How would you stall the pipeline to wait for a branch to resolve? When would you begin stalling? For how long?

Consider this code segment executing on an un-optimized pipeline:

We ``predict'' branch-not-taken --- speculative execution. Helps 50% of the time.

  1. How does this conflict with the delayed branch behavior we've discussed?

  2. Can you explain why it takes so long to load the branch target into the PC?

  3. We have to kill three instructions. Will any of them have modified architectural state? Suppose the instruction at address 44 was a sw. Would that have modified state?

Optimizations

Can we improve this? Decide earlier, predict (guess), delayed branch.

Deciding Earlier

Make the decision during the ID stage:

  1. Test register file outputs for equality, using XNORs and an AND gate.

  2. Complicating factors? (Forwarding.)

  3. Conditionally flush the instruction in the IF stage.

The modified pipeline:

Dynamic Branch Prediction

Branch history table:

  1. One bit entries: branch taken/not taken.

  2. Indexed by low-order bits of branch instruction's address.

  3. Aliasing?
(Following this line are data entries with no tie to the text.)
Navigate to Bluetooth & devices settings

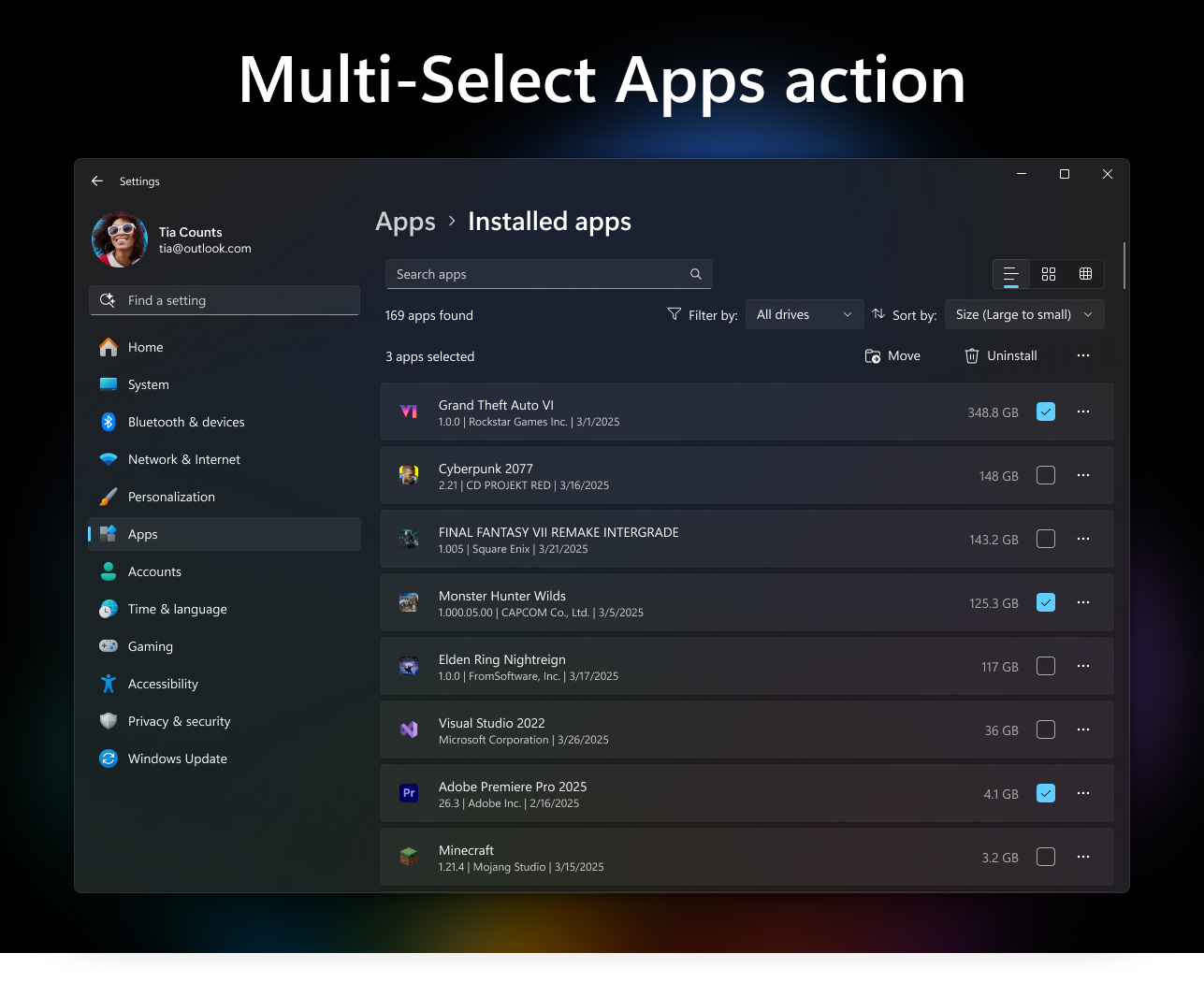pyautogui.click(x=185, y=422)
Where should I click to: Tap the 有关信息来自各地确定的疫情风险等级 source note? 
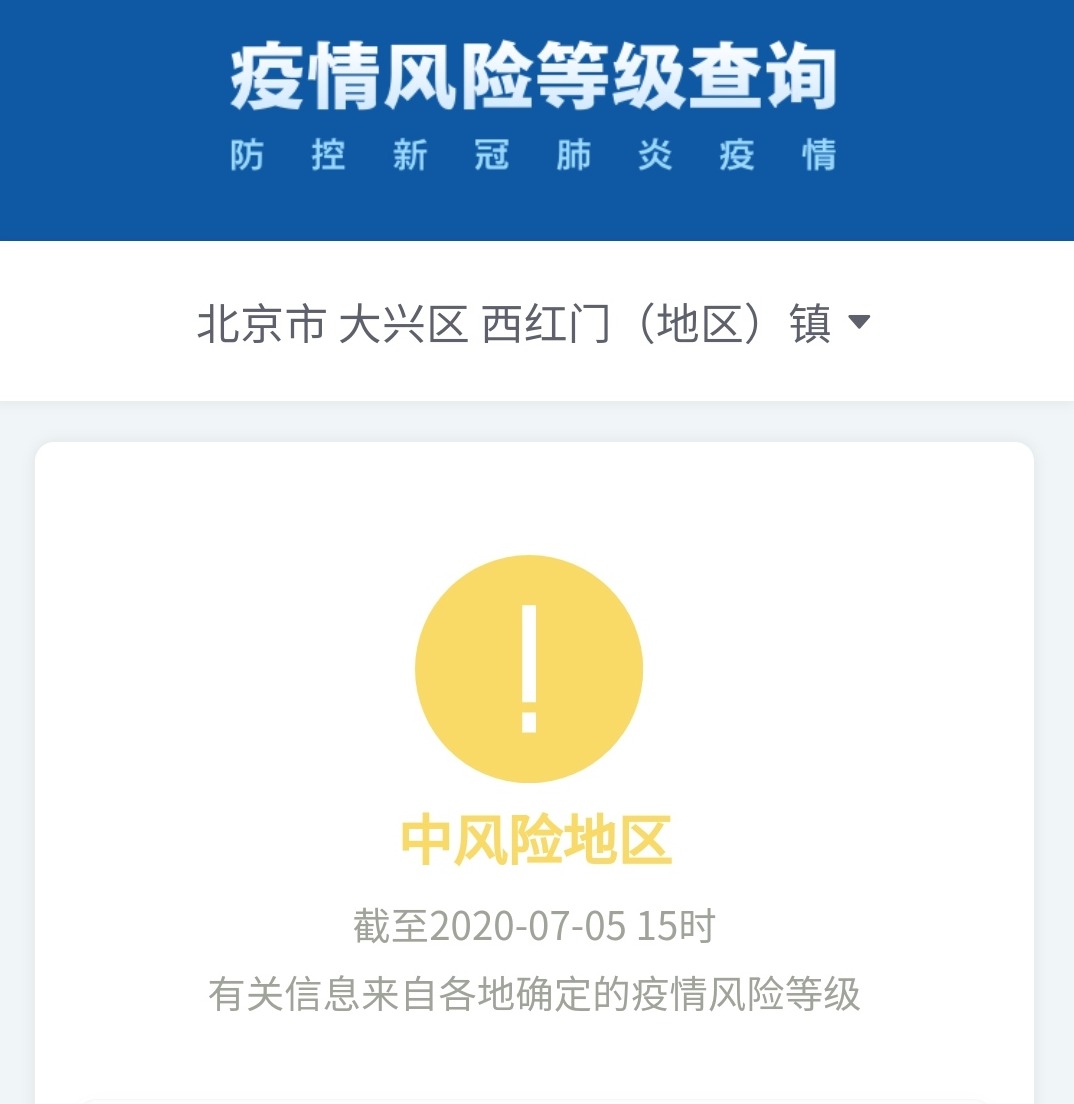click(x=535, y=994)
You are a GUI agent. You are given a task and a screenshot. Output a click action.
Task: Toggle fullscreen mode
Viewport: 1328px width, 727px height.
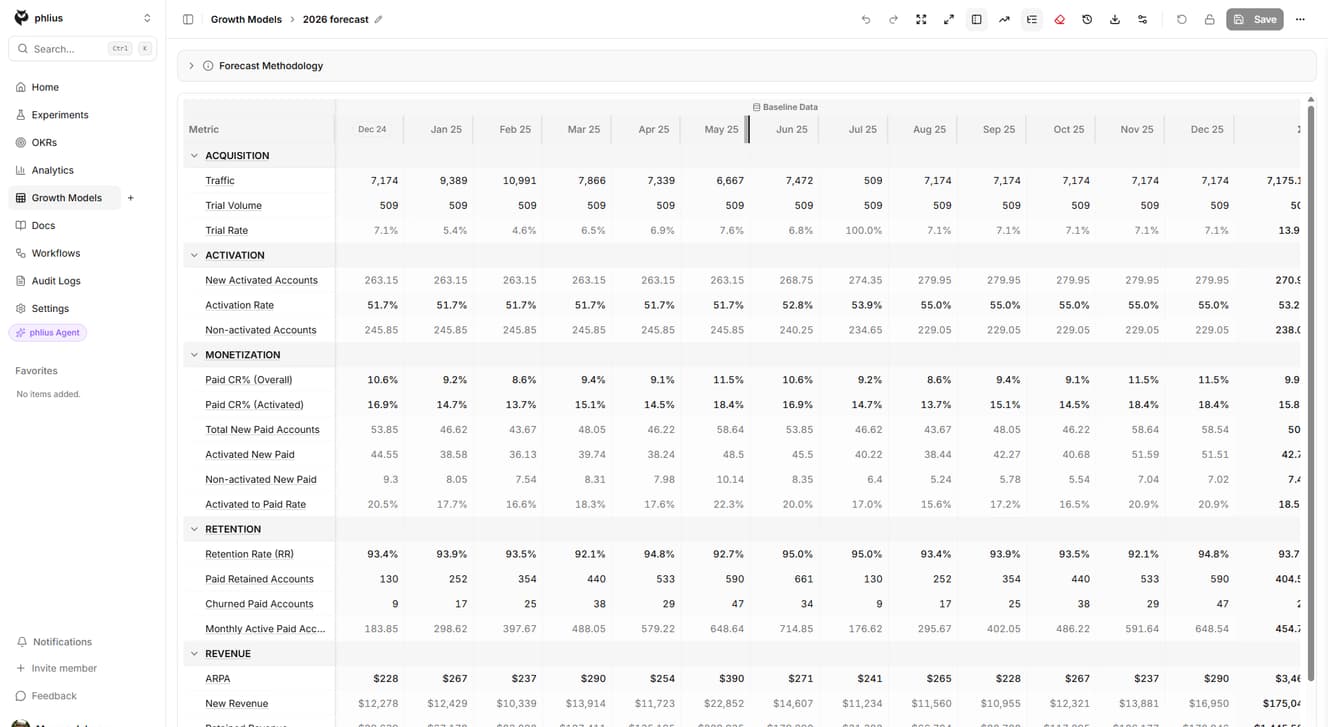click(921, 19)
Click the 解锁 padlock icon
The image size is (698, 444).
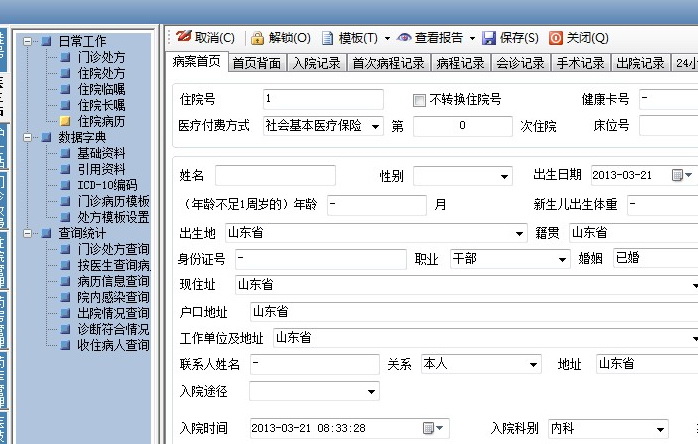pyautogui.click(x=257, y=38)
Not really a problem. Show for a two entry table.

Consider the following C fragment:

for (i = 0; i < lastI; ++i)
   for (j = 0; j < LastJ; ++j)
      sum += array[i,j];
It compiles to this structure:

With one-bit prediction, the inner beq is mis-predicted twice each iteration. Why?

We can improve this with a two-bit saturating counter.

Delayed Branch

Use of this technique is waning due to:

  1. Deeper pipelines.

  2. Superscalar execution.

The compiler can't cope.

Exception Handling

Exception types:

  1. Arithmetic exceptions: overflow, divide by zero, etc.

  2. Hardware exception: parity error.

  3. System call.

  4. Page fault, access to non-existent memory.

Responsibilities:

  1. Hardware: record the PC (actually +4), and the cause.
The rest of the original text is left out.